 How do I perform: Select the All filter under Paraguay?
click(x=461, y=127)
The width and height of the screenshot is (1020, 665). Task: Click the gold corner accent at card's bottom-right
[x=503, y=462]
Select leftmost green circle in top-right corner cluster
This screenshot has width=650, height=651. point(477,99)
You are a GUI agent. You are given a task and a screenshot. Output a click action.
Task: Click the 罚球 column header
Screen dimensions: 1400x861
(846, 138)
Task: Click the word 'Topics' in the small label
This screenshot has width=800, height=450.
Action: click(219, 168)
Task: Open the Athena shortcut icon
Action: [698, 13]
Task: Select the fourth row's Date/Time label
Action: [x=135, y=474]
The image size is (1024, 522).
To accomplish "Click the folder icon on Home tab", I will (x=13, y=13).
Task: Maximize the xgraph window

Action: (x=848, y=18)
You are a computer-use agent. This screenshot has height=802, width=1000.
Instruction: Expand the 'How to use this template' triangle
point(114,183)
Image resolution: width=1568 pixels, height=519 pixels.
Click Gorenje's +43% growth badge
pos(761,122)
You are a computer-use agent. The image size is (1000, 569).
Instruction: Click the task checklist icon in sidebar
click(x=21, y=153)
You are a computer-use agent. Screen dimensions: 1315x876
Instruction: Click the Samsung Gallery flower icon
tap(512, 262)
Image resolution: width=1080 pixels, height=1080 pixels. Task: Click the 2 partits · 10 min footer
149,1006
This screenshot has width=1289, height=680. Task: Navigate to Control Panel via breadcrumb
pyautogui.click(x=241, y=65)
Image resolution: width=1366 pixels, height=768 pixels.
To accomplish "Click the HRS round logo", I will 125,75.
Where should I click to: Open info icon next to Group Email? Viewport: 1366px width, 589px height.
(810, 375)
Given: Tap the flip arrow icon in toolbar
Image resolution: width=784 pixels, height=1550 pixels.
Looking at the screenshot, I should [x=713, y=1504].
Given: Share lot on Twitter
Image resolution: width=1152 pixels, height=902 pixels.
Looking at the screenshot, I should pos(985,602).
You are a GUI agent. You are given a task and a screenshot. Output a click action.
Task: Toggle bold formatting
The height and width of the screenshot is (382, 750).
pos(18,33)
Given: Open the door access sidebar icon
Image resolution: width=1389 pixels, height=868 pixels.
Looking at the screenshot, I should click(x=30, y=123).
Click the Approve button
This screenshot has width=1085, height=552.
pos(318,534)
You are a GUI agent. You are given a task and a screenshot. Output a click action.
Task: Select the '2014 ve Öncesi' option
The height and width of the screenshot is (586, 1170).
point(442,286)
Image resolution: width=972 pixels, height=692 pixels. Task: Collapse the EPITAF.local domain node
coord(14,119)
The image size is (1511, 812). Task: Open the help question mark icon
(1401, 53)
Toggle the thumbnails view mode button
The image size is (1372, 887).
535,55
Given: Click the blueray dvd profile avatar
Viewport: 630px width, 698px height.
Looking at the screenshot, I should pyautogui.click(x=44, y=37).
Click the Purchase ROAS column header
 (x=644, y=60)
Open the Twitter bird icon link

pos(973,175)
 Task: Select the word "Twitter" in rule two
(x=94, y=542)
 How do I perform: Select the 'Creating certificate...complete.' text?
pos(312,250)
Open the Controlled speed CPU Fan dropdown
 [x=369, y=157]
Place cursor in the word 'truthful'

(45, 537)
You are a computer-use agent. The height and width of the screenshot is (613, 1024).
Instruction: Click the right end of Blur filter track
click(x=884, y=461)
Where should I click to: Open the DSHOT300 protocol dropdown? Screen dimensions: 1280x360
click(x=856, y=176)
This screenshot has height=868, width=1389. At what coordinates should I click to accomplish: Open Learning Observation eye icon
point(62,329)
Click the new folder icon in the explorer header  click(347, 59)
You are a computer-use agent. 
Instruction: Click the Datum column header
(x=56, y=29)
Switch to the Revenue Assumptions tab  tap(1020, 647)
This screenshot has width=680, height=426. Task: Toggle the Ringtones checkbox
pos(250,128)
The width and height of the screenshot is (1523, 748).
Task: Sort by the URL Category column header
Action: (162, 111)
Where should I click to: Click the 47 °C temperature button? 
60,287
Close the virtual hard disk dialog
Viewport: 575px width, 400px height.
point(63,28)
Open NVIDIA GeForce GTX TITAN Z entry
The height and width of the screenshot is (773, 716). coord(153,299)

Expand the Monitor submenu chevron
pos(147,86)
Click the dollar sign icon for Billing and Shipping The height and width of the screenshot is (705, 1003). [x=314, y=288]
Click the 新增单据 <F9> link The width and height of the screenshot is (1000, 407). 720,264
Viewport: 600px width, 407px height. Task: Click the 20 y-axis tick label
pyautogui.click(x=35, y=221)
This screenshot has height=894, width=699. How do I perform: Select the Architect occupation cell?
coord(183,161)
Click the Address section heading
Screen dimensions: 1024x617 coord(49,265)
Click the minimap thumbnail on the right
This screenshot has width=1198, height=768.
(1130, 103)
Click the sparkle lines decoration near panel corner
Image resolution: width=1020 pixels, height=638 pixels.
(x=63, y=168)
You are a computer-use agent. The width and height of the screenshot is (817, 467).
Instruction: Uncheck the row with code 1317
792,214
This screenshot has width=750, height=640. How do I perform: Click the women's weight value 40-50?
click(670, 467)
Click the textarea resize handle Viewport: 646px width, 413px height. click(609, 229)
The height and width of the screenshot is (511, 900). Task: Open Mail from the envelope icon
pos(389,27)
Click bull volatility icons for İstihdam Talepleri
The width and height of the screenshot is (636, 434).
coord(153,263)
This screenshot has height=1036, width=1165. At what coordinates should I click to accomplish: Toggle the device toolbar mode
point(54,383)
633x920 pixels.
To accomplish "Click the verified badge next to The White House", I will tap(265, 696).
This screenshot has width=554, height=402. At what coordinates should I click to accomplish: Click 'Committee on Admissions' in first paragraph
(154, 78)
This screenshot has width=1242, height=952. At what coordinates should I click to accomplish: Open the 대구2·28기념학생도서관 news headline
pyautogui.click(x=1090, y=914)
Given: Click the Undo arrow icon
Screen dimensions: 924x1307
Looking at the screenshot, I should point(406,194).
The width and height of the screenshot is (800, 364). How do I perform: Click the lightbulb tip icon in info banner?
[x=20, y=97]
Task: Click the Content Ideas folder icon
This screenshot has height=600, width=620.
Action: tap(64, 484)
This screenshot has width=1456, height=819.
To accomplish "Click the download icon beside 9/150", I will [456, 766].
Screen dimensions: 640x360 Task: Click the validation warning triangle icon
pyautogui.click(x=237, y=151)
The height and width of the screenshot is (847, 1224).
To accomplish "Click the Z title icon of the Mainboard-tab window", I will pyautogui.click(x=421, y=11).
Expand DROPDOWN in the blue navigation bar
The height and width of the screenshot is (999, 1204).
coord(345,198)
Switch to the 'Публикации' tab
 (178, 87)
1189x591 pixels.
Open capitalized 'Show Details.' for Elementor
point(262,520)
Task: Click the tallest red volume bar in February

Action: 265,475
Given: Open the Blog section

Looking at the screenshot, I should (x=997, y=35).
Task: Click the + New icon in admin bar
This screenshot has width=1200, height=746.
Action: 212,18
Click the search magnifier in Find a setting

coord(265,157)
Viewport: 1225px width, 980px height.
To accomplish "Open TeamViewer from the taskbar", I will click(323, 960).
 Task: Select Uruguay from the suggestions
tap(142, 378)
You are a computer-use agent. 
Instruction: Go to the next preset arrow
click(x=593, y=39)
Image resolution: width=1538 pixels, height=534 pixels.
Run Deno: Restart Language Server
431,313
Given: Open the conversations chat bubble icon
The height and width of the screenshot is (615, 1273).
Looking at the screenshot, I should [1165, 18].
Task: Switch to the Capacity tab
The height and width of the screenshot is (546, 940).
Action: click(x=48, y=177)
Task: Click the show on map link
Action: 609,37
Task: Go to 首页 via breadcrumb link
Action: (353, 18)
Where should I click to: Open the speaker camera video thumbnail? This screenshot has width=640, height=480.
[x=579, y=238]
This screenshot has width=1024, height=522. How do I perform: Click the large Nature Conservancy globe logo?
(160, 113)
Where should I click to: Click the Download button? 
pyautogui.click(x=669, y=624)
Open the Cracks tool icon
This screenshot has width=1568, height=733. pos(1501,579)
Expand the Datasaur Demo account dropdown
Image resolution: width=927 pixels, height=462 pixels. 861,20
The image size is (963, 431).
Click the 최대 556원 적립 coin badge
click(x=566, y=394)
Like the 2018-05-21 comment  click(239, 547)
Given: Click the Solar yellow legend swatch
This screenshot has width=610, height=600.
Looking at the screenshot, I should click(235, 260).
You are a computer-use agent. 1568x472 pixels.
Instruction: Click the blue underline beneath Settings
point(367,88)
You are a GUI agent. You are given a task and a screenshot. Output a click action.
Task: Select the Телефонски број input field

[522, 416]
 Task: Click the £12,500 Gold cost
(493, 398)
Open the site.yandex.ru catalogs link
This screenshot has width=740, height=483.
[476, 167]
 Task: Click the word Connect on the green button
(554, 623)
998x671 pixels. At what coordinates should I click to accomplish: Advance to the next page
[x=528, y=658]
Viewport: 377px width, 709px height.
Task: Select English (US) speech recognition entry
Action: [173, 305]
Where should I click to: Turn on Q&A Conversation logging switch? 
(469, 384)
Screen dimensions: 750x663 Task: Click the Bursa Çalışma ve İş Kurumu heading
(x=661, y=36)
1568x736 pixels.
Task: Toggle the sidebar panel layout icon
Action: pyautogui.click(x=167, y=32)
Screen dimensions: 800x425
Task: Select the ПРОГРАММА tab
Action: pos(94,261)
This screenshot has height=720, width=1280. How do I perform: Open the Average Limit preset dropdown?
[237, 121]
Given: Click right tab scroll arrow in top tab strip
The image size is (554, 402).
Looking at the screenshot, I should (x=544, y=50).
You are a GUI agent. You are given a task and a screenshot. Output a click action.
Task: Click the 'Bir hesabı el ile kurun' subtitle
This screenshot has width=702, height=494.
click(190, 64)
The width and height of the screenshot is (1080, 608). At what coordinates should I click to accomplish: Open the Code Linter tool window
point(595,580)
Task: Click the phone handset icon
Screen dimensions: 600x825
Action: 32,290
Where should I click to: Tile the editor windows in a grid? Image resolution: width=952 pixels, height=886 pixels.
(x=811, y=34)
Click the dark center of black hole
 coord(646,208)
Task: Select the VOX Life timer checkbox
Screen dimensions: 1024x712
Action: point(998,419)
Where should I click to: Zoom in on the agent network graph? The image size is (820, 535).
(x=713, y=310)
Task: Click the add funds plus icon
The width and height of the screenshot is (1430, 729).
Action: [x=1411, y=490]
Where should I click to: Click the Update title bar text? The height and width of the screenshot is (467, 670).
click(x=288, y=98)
......
Read each line of the material, and wherever the word "folder" turns up, copy that line.

TASK RESPONSE:
To accomplish "Click the folder icon on Home tab", I will (x=13, y=13).
Click the new folder icon in the explorer header  click(347, 59)
Task: Click the Content Ideas folder icon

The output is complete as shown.